#### [CONSIGNE 1]
Relevez tous les genres musicaux que l'extrait sur « Coup de cœur » associe à la couleur de la musique du film.
#### [CONSIGNE 2]
D'après l'extrait sur « Coup de cœur », les énoncés suivants sont-ils exacts ? Répondez par oui ou non et citez les mots décisifs de l'extrait.
(a) Dans « L'Aurore », la mauvaise femme incarnait la ville dans son versant nocturne et fantastique.
(b) « Coup de cœur » conserve la dimension spirituelle de « L'Aurore ».
(c) Les passants regardent Franny exposée dans sa devanture.
#### [CONSIGNE 3]
Poursuivez l'extrait sur « Coup de cœur » après sa dernière phrase.

#### [EXTRAIT DU TEXTE]

·····

"Coup de cœur" est probablement le film le plus fascinant de Coppola pour la façon très culottée dont il inverse les règles de l’identification au cinéma (des personnages forts dans un monde que le spectateur peut faire sien). "Coup de cœur" propose le contraire et mise sur une humilité ontologique des personnages et de l’histoire en pensant qu’elle sera rachetée par la démesure du cinéma. On pourra juger que ce pari ne tient pas car il se révèle bien trop insatisfaisant pour le spectateur. Pourtant il révèle, au-delà des prouesses techniques, une vision singulièrement forte et touchante du cinéma. "Coup de cœur" actualise à sa façon le défi de "L’Aurore" d’un cinéma total, c’est-à-dire au fond la continuation de l’idéal baroque et romantique de l’opéra wagnérien. Bien-sûr toute la dimension spirituelle (et même biblique) de "L’Aurore" a disparu dans "Coup de cœur". Il n’y a plus la moindre transcendance et l’amour doit tenir par ses propres moyens face à l’horizon de médiocrité qui le menace. Cette sorte de déchéance de la communion mystique à l’insignifiante banalité se révèle finalement touchante car elle offre un éclairage sur l’exacte nature du cinéma de Coppola. La paraphrase hollywoodienne (idée empruntée à JP Esquenazi dans son ouvrage sur Vertigo) joue dans ce sens parfaitement pour exprimer dans cette œuvre l’expérience d’un monde (celui du Nouvel Hollywood) que les financiers et les commerciaux ont bradé aveuglément. On pourrait voir l’œuvre de Coppola, du "Parrain" à "Apocalypse Now", comme une série de variations dans ce sens (celui de la liquidation commerciale du monde). Si le pouvoir rend aveugle, l’infinie médiocrité de ce pouvoir révèle un aveuglement plus grand encore (Harry Caul, Michael Corleone ou les soldats perdus d’"Apocalypse Now" pourront en témoigner).

"Coup de cœur" joue quant à lui sur une tonalité beaucoup plus douce, intime et sensuelle grâce à une musicalité omniprésente qui lui sert de principe de base et de fil conducteur. La musique oriente à partir de sa couleur jazz, blues, swing (et la voix rocailleuse de Tom Waits) la forme et l’ambiance du film. L’ouverture pré-générique avec ses enseignes au néon perdues dans un désert de dunes déploie une sorte de rêverie érotique tout droit sortie d’un film de Fellini. Ces reliques des fastes d’une cité de lumière abandonnées au vent et au sable sont comme une vanité qui invite le spectateur à mesurer la dimension allégorique du film. Les corps féminins et les traces de pas imprimés dans le sable forment des monuments aussi chimériques que les enseignes à moitié enfouies, vestiges de palaces qui n’eurent d’autre existence que publicitaire. Le parallèle entre la ville et le corps est un autre motif de comparaison avec "L’Aurore". Là où "L’Aurore" abordait cette relation en termes d’incarnation (la mauvaise femme était la ville dans son versant nocturne et fantastique), "Coup de cœur" révèle la similitude entre les 2, faisant ironiquement de l’un le reflet de l’autre, donnant à voir dans l’agence de voyages de Franny ou la casse auto de Hank le versant rabaissé, miteux, de l’usine à rêves. L’image de Franny dans sa devanture est une sorte de mise en abyme du film lui-même, un décor fait de carton et de lumières. Franny y apparaît comme l’ouvrière ingratement exposée avec ses accessoires au milieu de l’indifférence générale (le plan montre les passants traverser le cadre sans lui jeter le moindre regard). On comprend dès lors qu’entre le rêve et la vitrine qui l’expose le lien est d’autant plus fort que le rêveur fait lui-même partie du lot. D’ailleurs lorsque Franny est accostée par Ray, le pianiste, c’est à travers la vitrine, espace d’autant mieux franchi qu’il ne sépare au fond que des mondes sans densité (Ray apparaît comme un reflet surgi du fond du décor).

·····

[Éléments conservés d'une collection]
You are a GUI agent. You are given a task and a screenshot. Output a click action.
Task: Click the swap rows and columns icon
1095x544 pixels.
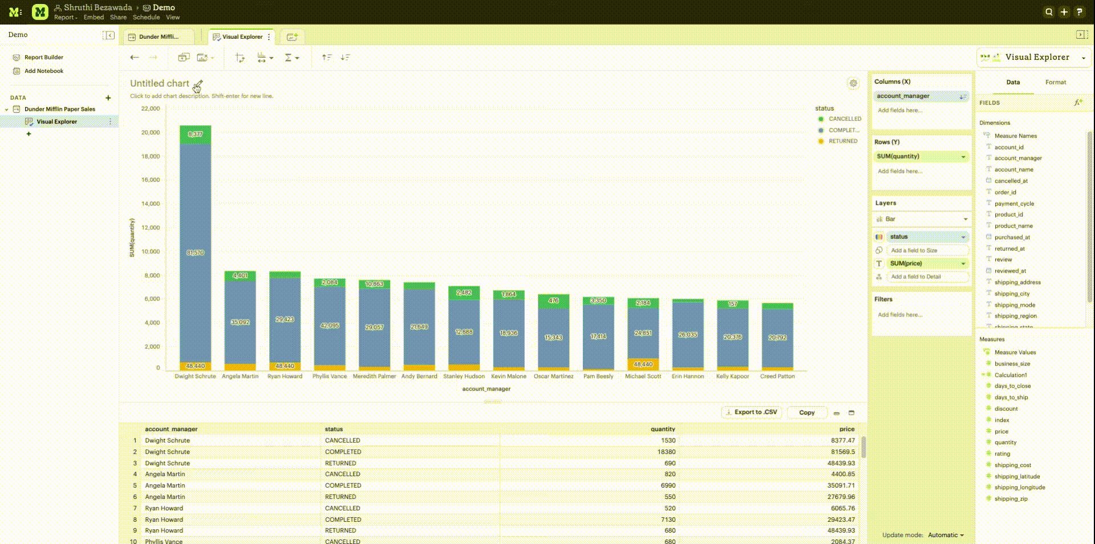[240, 58]
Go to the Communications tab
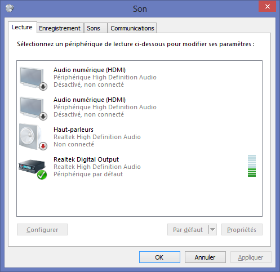Screen dimensions: 280x272 (132, 28)
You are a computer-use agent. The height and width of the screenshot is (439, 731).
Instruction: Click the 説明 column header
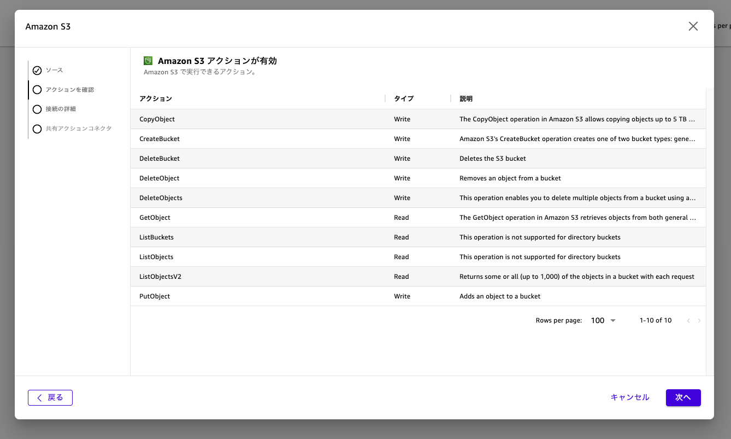click(x=466, y=99)
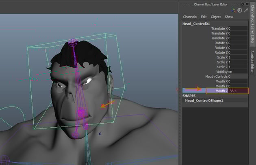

·····

#### [RÉSULTAT ATTENDU 1]
jazz, blues, swing

#### [RÉSULTAT ATTENDU 2]
(a) Oui : « la mauvaise femme était la ville dans son versant nocturne et fantastique »
(b) Non : « toute la dimension spirituelle (et même biblique) de "L’Aurore" a disparu dans "Coup de cœur" »
(c) Non : « les passants traverser le cadre sans lui jeter le moindre regard »

#### [RÉSULTAT ATTENDU 3]
"Coup de coeur" rappelle également "L’Aurore" dans son jeu avec la transparence. Dans "L’Aurore" transparences et surimpressions signalaient la dangereuse porosité entre lieux et pulsions, espace physique et vie mentale. Dans "Coup de cœur" l’inconsistance du monde et des esprits est telle qu’il n’y a plus besoin de l’image projetée. Les effets de transparence passent par des jeux de lumière qui font basculer, dans la continuité du plan, d’un corps à l’autre, d’une image à l’autre. L’appartement de Moe cède la place à celui de Maggie (2 parties du même décor séparées par un voile de gaze et alternativement éclairées). Ou bien, au cours des déambulations croisées du couple désuni (partie la plus réussie du film), la caméra traverse les reflets pour y trouver la présence manquante de l’autre (devant le miroir chez le coiffeur ou dans le bar où l’on voit Nastassja Kinski dans le verre à martini). L’espace est sans solidité mais c’est surtout l’espace intime qui se trouve atteint par l’artifice des jeux de lumière et des décors en trompe-l’œil (Hank dira à Moe : "Tu sais ce qui ne va pas en Amérique ? C’est la lumière ! Rien ne reste secret, tout est en toc, rien n’est vrai !").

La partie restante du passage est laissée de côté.